Verlegenes Schweigen folgte diesen Worten. Seebeck griff wieder nach seinen Steinchen. Jakob Silberland sagte:
»Nein, Herr Allan, Sie begehen den Fehler, überhaupt einen Unterschied zwischen Führern und Masse zu konstruieren. Das geht nicht. Ich will damit nicht nur sagen, daß es sich hier nur um graduelle, niemals prinzipielle Unterschiede handeln kann, da es so unzählige Gebiete gibt, auf denen irgend jemand führt; soziale, politische, religiöse, literarische, vegetarische, alkoholgegnerische und weiß Gott noch was für Führer gehören auf jedem anderen Gebiete wieder zu der geführten Masse; es handelt sich also immer nur um eine partielle, niemals um eine absolute Führerstellung, und erst die Resultante aller dieser großen und kleinen Bewegungen stellt die Geschichte der Menschheit dar, sondern –«
Er stand auf und hob dozierend einen Finger:
»Daß die Mitglieder eines heutigen Staates vollständig, die Mitglieder der ganzen Menschheit zum großen Teile, dasselbe sind, was die einzelnen Teile eines Korallenriffs, die einzelnen Zellen im menschlichen Körper sind: Glieder eines größeren Individuums, die durch die Arbeitsteilung und die darin liegende Verzichtleistung auf universelle Tätigkeit, als Ganzes mehr zu vollbringen vermögen, als das Einzelwesen kann. Kurz und gut, wir leben eigentlich schon im sozialistischen Zukunftsstaate, nur daß die Staatsformen, der äußere Ausdruck der inneren Organisation, immer um einige hundert Jahre zurück sind, ebenso wie der jeweilige Stand der Orthographie immer die gesprochene Sprache vor einigen hundert Jahren darstellt. Alles Unglück kommt aus dieser Inkongruenz von Form und Inhalt – und die wollen wir ja hier abschaffen, indem wir die Staatsform einige hundert Jahre Entwicklung überspringen lassen und sie genau dem gegenwärtigen Stande der menschlichen Organisation anpassen.«
»Sind die Staatsformen wirklich im Rückstande?« mischte sich Herr von Rochow ins Gespräch. »Ich möchte lieber sagen, daß sie eine viel vorgeschrittenere, gleichsam idealisierte Menschheit voraussetzen. Denken Sie doch an das Institut der Ehe, das die Monogamie voraussetzt, die es doch praktisch so gut wie gar nicht gibt.«
Jetzt sprang Melchior auf und streckte flehend die Arme aus.
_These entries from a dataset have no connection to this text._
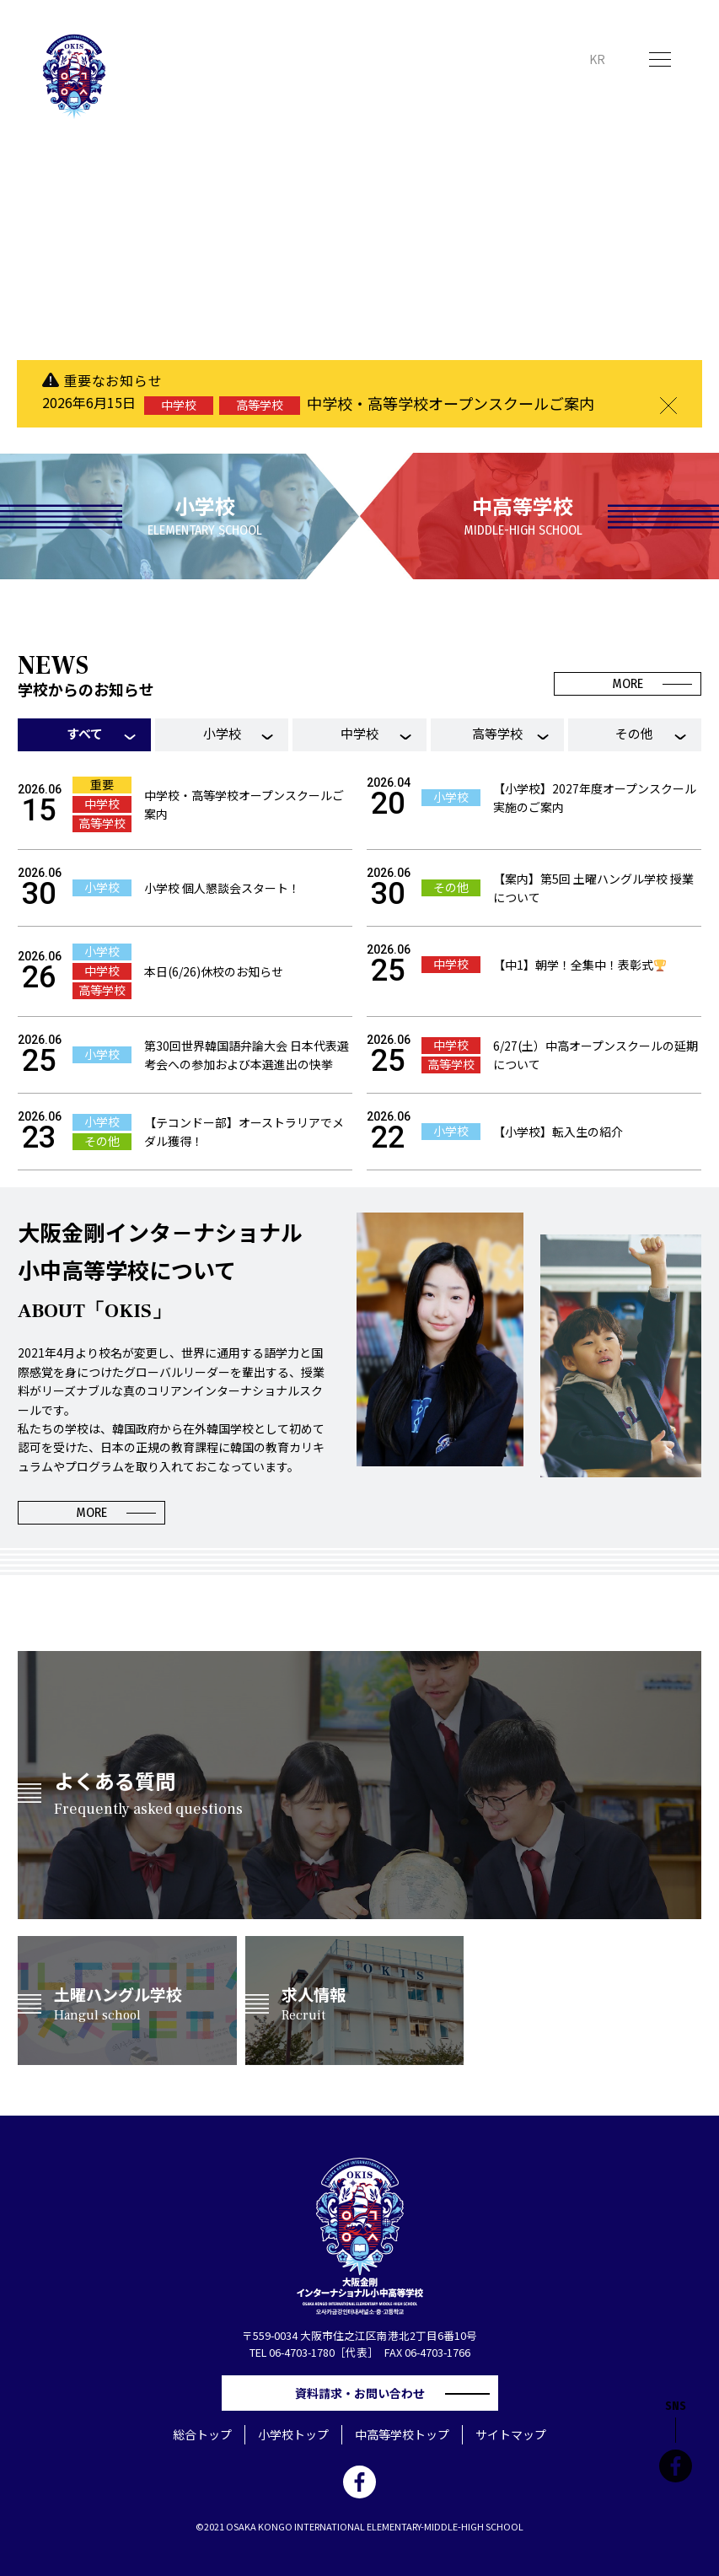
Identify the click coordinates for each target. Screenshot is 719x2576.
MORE (627, 683)
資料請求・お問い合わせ (366, 2393)
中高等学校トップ (402, 2434)
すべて (85, 733)
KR (597, 59)
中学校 (359, 733)
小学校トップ (293, 2434)
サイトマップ (510, 2434)
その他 (634, 733)
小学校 (222, 733)
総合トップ (202, 2434)
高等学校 (497, 733)
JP (564, 59)
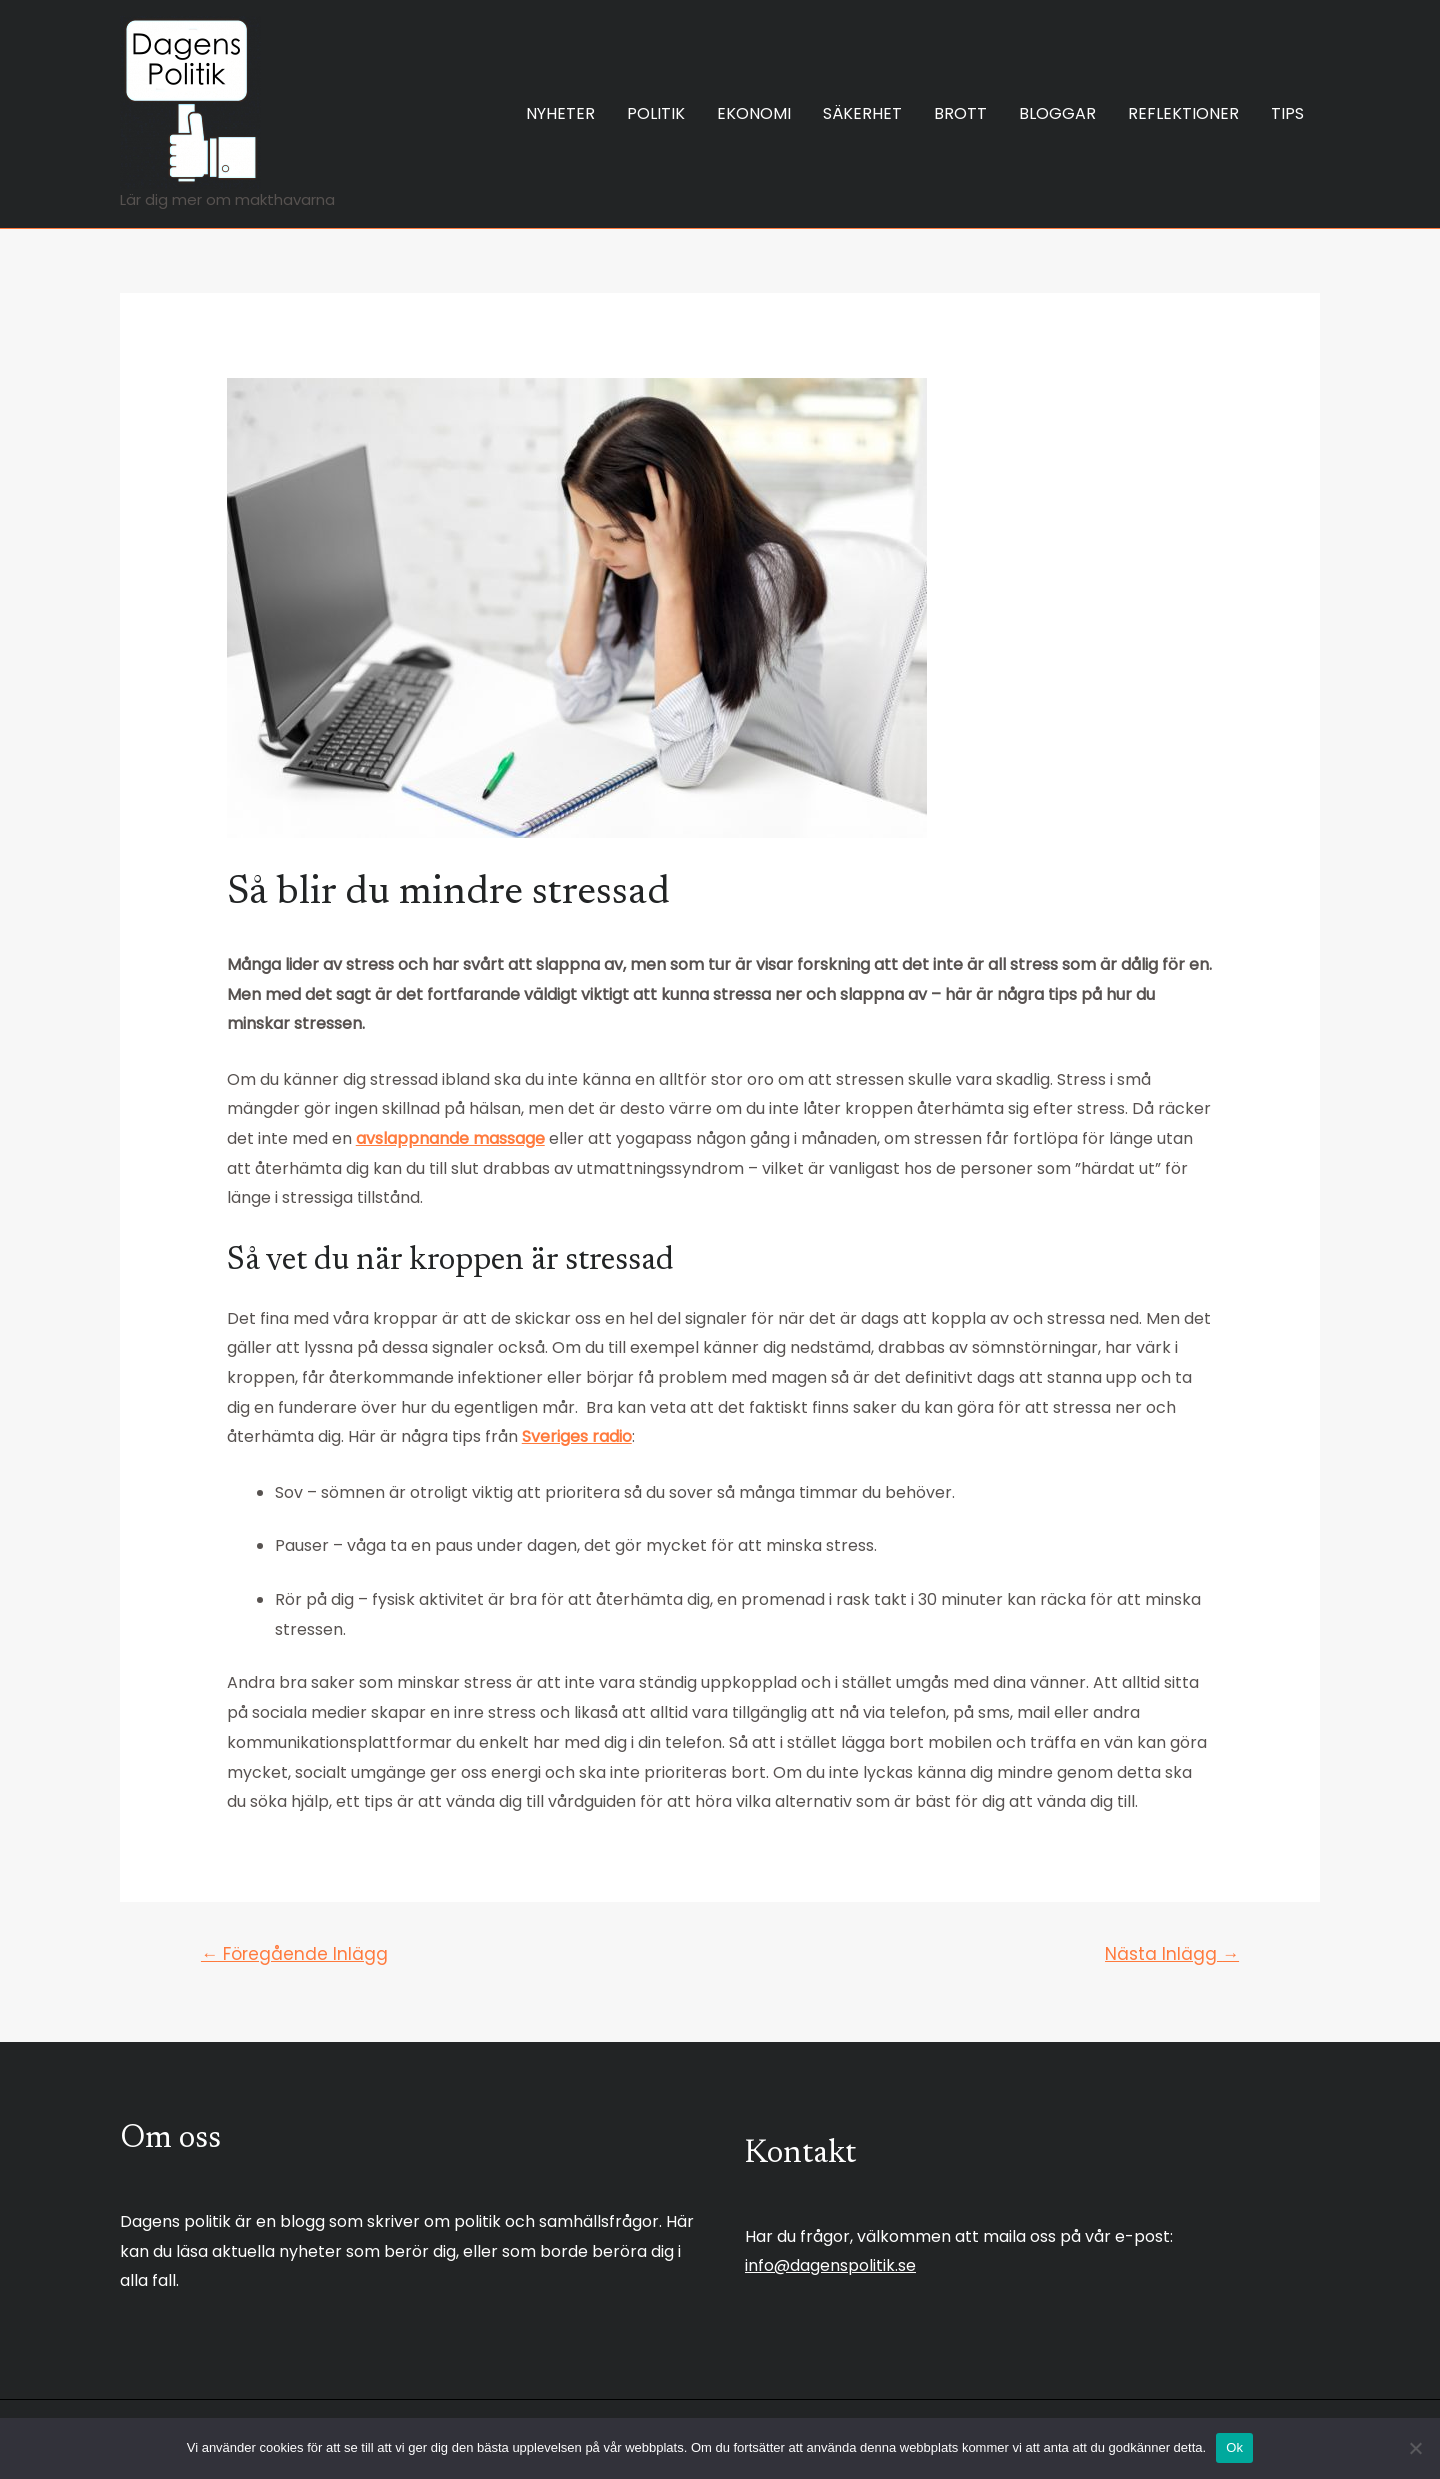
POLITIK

Er rief: »Nicht mehr, ich flehe Sie an, heute Abend nicht mehr! Ich sehe jetzt, wo das Problem liegt – lassen Sie mir nur etwas Zeit!«
Verwundert und ein wenig gekränkt sahen die anderen ihn an. Seine Erregung war aber so echt, seine Stimme so flehend, dabei seine magere Gestalt im Feuerscheine so grotesk, daß sich der Ärger bald in Achtung und Mitleid verwandelte. Doch hätte die Situation peinlich werden können, hätte Otto Meyer sie nicht aufgelöst. Er sagte nämlich gemütlich:
»Ja, Kinder, was strengt ihr euch unnötig an, wenn Herr Melchior so liebenswürdig ist, alle Denkarbeit für uns zu übernehmen, und für die endgiltige Lösung aller Weltprobleme garantiert.«
Alle lachten; nur Melchior hatte nichts gehört. Mit gekrümmtem Rücken saß er da und starrte vor sich hin.